Tasks:
a) Print the passage of the interview excerpt about the Flower Travellin' Band show from "Yeah, we were" up to and including "and La Otracina?".
b) In the interview excerpt about the Flower Travellin' Band show, which band had the speaker seen play a week earlier?
c) Pick up the interview excerpt about the Flower Travellin' Band show after its last line and keep writing it.

Yeah, we were a bit disappointed, especially since we had just seen PENTAGRAM play the week earlier and they were fucking amazing, so we had our hopes up that we'd see TWO good reunion shows in one week, not so! I think it was cool to see FLOWER TRAVELLIN' BAND play though; I mean, those guys are legends and we worship their albums, but I don't think they ever saw themselves as we do, as purveyors of this eastern-psychedelic-magical-proto-doom band,;they were just playing pop music in their eyes, who can say. Their live renditions of old stuff were cool, but slightly goofy, as their overall vibe, especially their new music, was a mixed up bag of '80s production and sound with some sort of jamband/world music thing happenin… well, actually it wasn't very happenin at all.

Is the Japrock sound and scenes of today and yesterday influential to you and La Otracina?

Supplied material:
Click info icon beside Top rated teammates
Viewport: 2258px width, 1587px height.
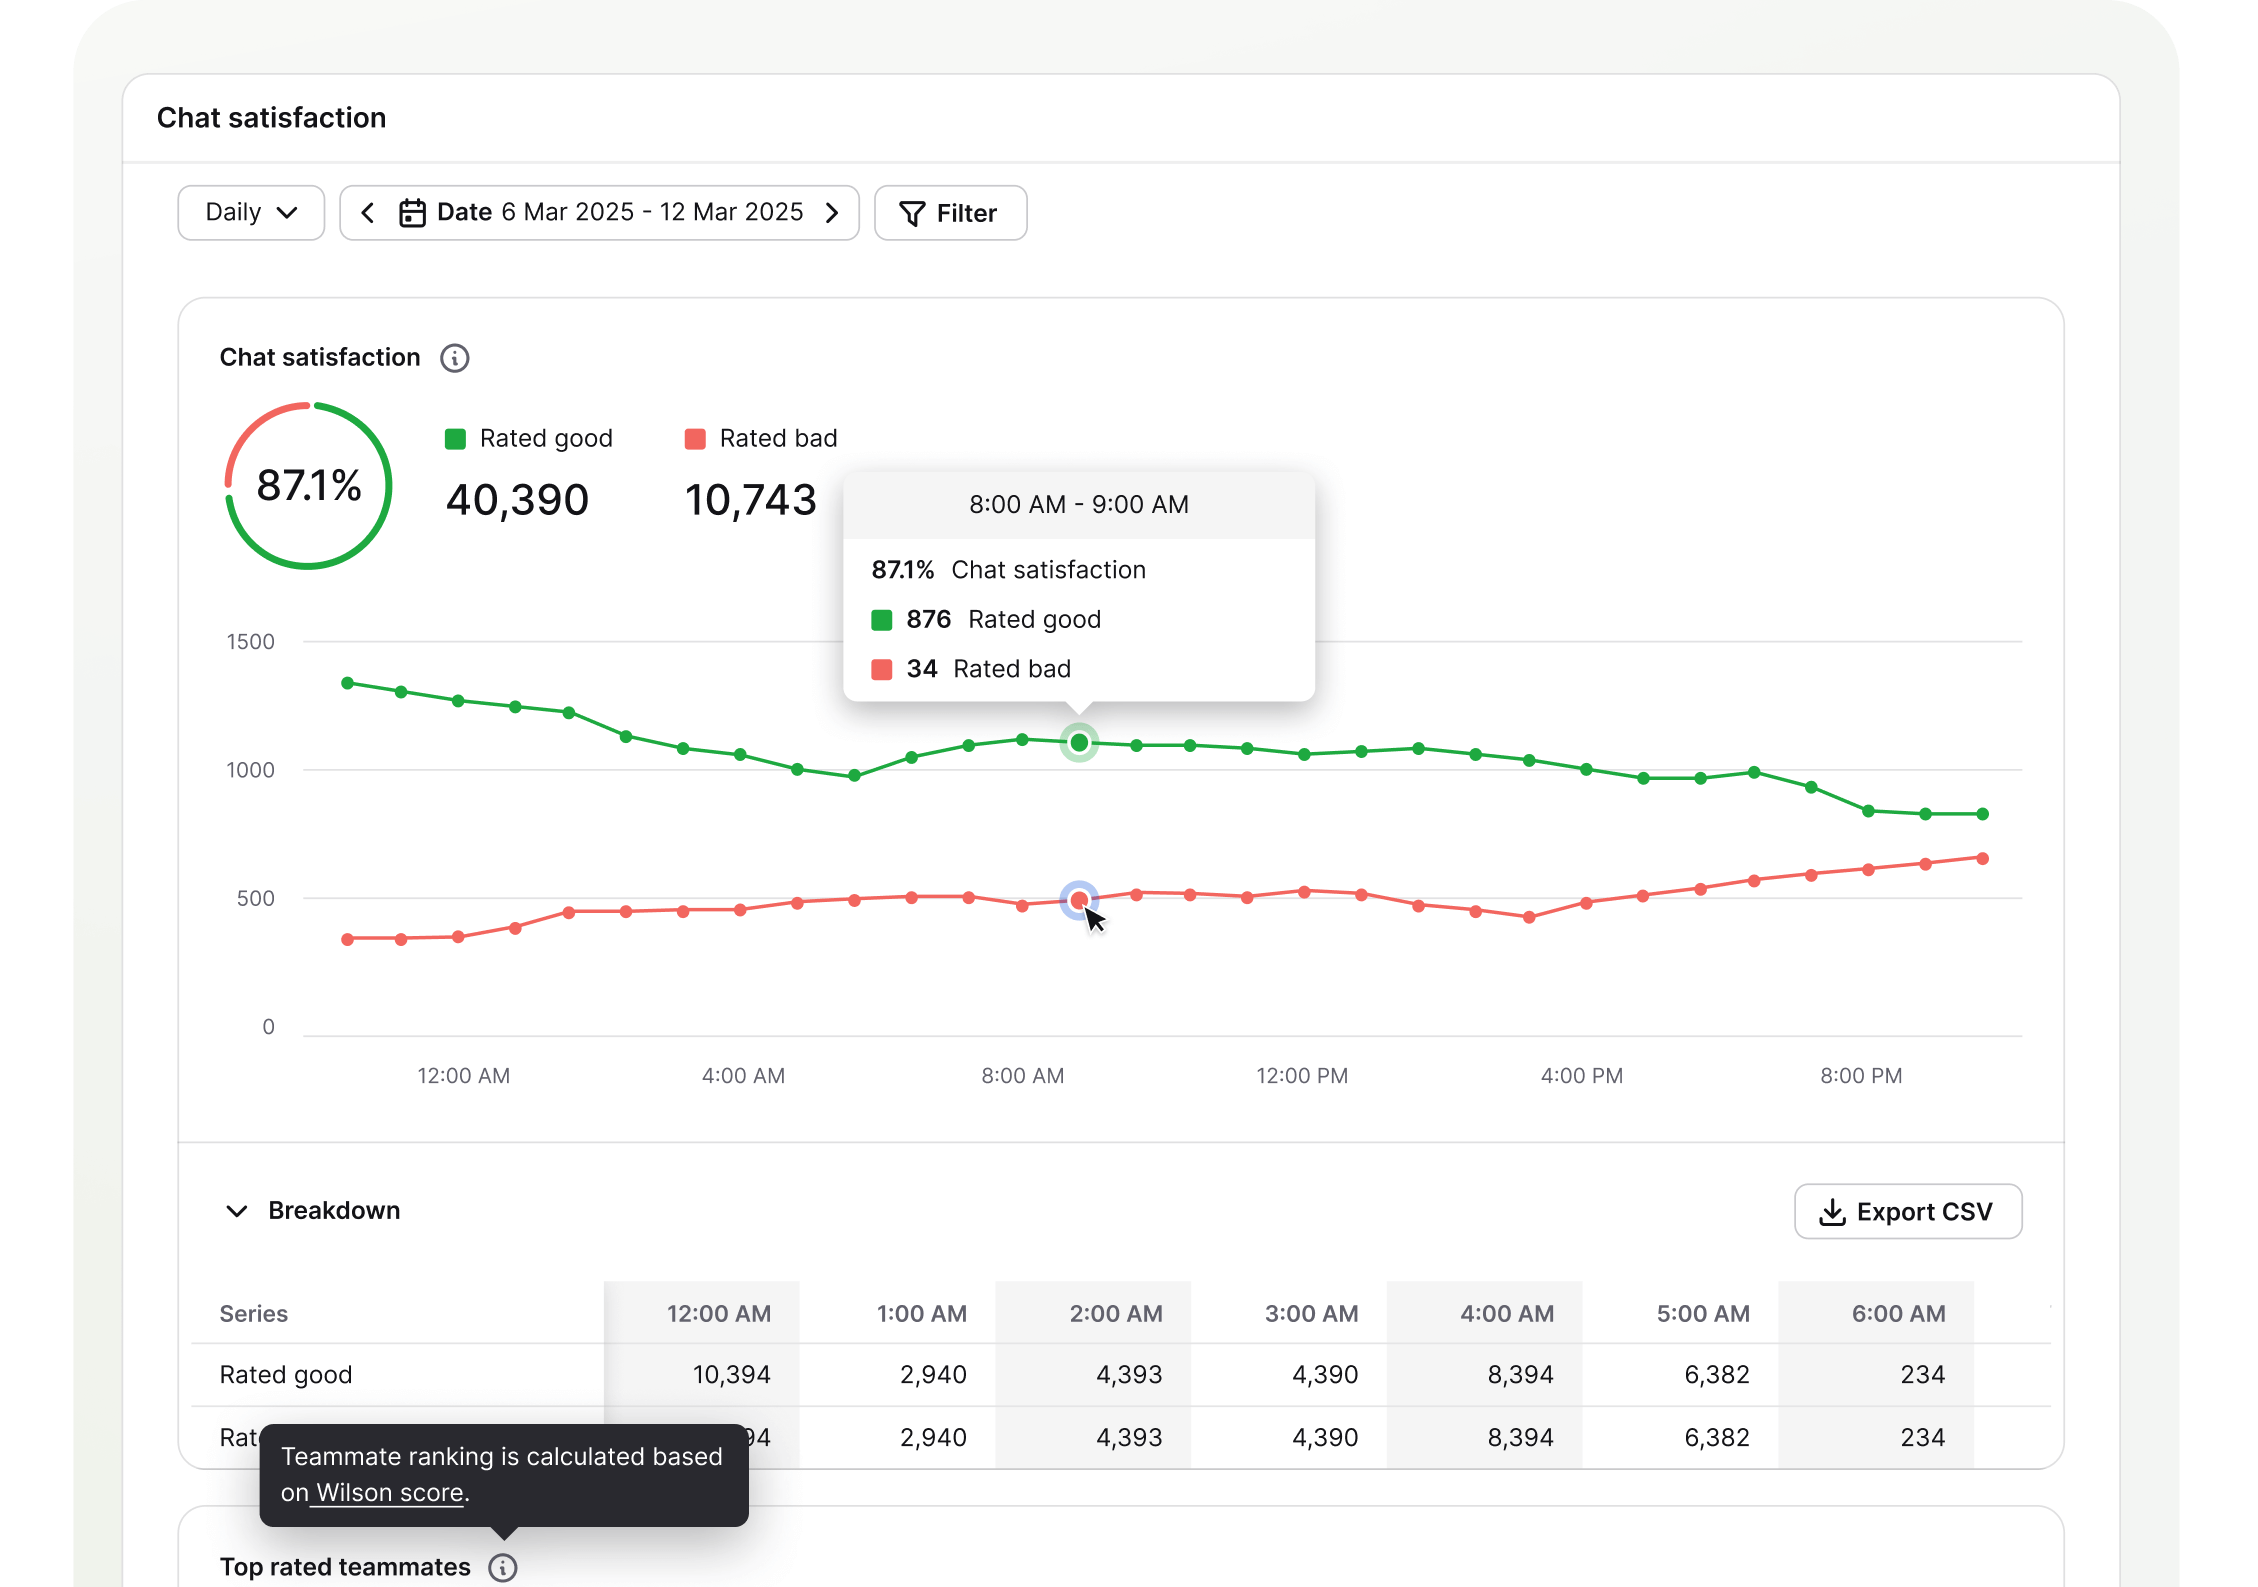(x=502, y=1567)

Responses to the exercise:
a)
Yeah, we were a bit disappointed, especially since we had just seen PENTAGRAM play the week earlier and they were fucking amazing, so we had our hopes up that we'd see TWO good reunion shows in one week, not so! I think it was cool to see FLOWER TRAVELLIN' BAND play though; I mean, those guys are legends and we worship their albums, but I don't think they ever saw themselves as we do, as purveyors of this eastern-psychedelic-magical-proto-doom band,;they were just playing pop music in their eyes, who can say. Their live renditions of old stuff were cool, but slightly goofy, as their overall vibe, especially their new music, was a mixed up bag of '80s production and sound with some sort of jamband/world music thing happenin… well, actually it wasn't very happenin at all.

Is the Japrock sound and scenes of today and yesterday influential to you and La Otracina?

b) PENTAGRAM

c)
Well, there are many different musical scenes from Japan from the past and present that we are interested in. Firstly, the original '70s psych rocker thing there was very hip, and of course we dig it. Also we are into the more ‘out' sounds of Japanese music, found in their extreme improvisors and free-jazz musicians. And yeah we dig some of the modern stuff there now, such as ACID MOTHERS TEMPLE, GREEN MILK FROM THE PLANET ORANGE, DMBQ, GHOST, BORIS, etc. Overall, the Japanese experimental and psychedelic musical history has been a significant part of our study.

Do you hold any specific acts, groups or people in an especially reverential light?

FLOWER TRAVELLIN BAND, LES RALIZZES DENUDES, GHOST, ACID MOTHERS TEMPLE, Keiji Heino/FUSHITSUSHA, MERZBOW, Tatsuya Yoshida/RUINS, to name a few favorites.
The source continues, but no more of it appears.